(Screenshot grounding data)
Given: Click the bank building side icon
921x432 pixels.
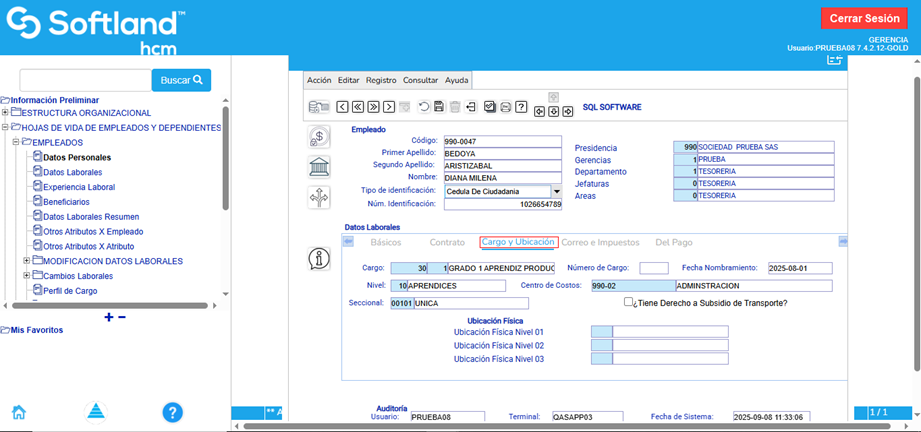Looking at the screenshot, I should [319, 166].
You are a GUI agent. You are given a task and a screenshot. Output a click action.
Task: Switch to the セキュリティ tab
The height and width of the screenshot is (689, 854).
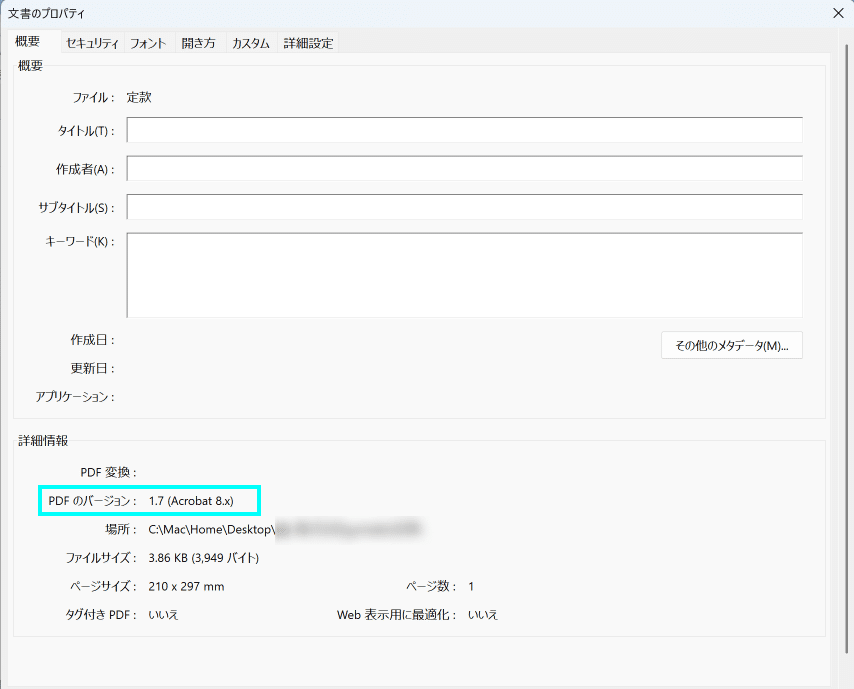[92, 43]
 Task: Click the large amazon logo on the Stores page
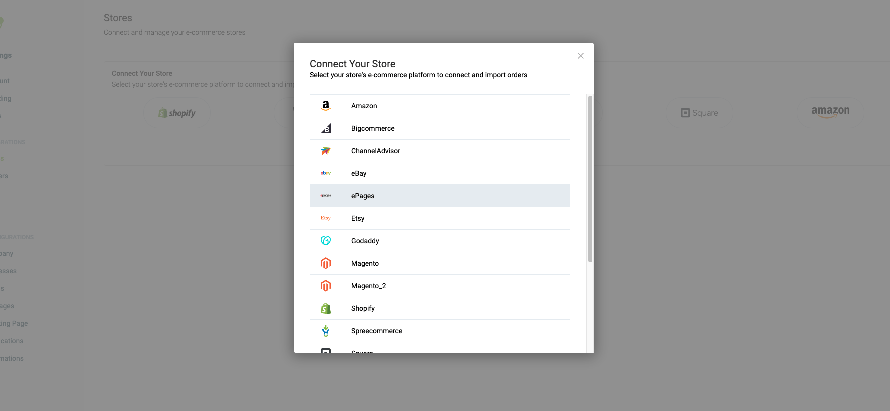[830, 112]
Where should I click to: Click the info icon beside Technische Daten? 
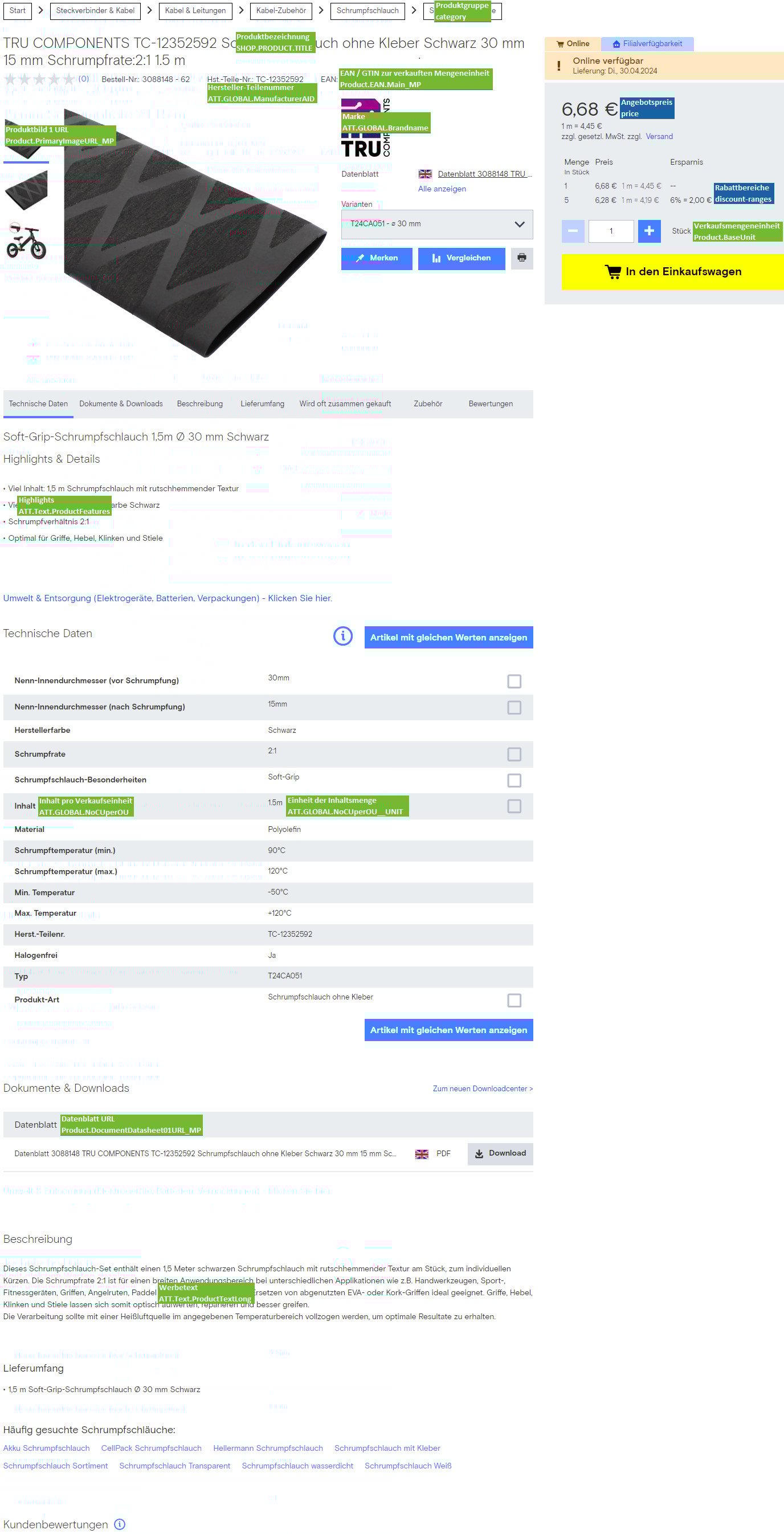(343, 636)
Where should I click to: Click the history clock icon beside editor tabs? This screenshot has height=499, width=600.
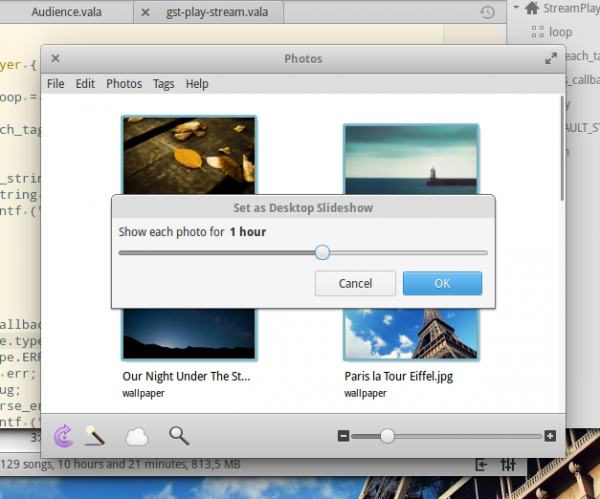(x=487, y=13)
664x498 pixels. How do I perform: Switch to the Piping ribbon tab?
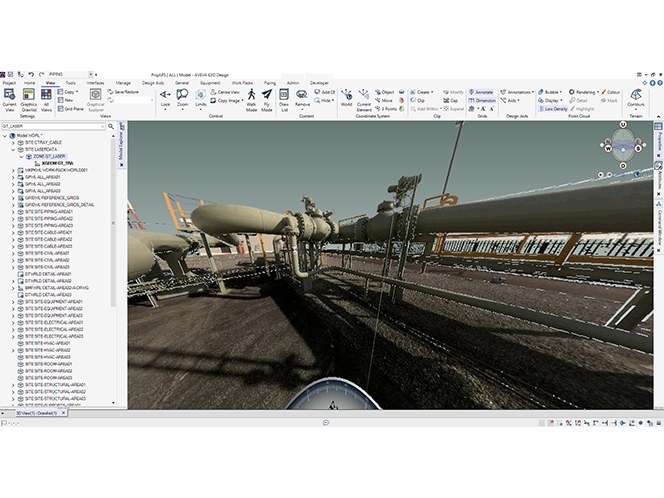(270, 83)
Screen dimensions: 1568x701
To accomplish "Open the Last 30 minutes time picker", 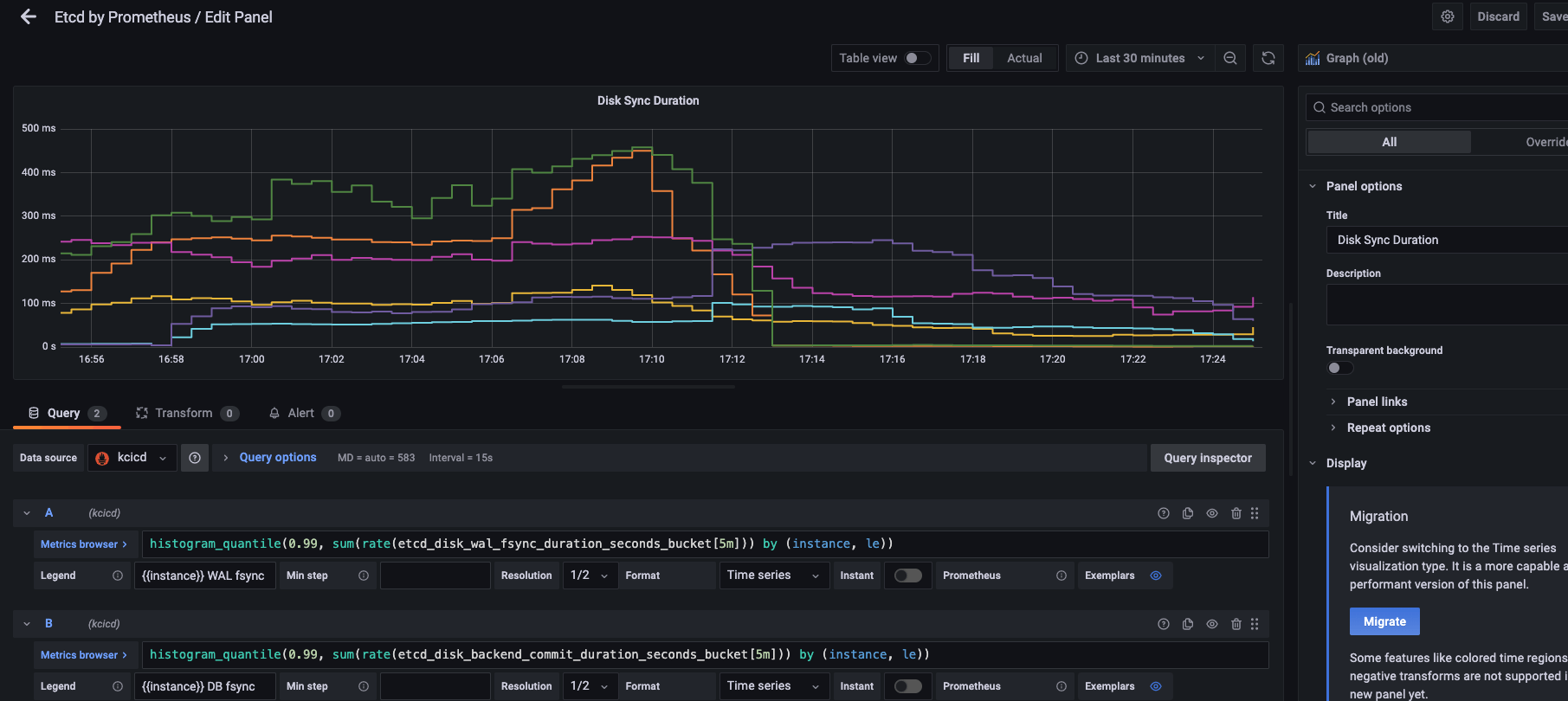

What the exercise asks: Every line from the one containing "921x432 pixels." through the last line of the records is to be reproduced exactly, with pictures left out and nothing else given.

Output:
921x432 pixels.
Looking at the screenshot, I should [319, 166].
You are a GUI agent. You are given a task and a screenshot. Output a click action.
Task: Switch to the セキュリティ tab
The height and width of the screenshot is (689, 854).
[92, 43]
 Task: Click the large amazon logo on the Stores page
[830, 112]
Where should I click to: Click the info icon beside Technische Daten? 
(343, 636)
Where should I click to: Click the history clock icon beside editor tabs? This screenshot has height=499, width=600.
(x=487, y=13)
664x498 pixels. How do I perform: Switch to the Piping ribbon tab?
(270, 83)
Screen dimensions: 1568x701
To accomplish "Open the Last 30 minutes time picker", 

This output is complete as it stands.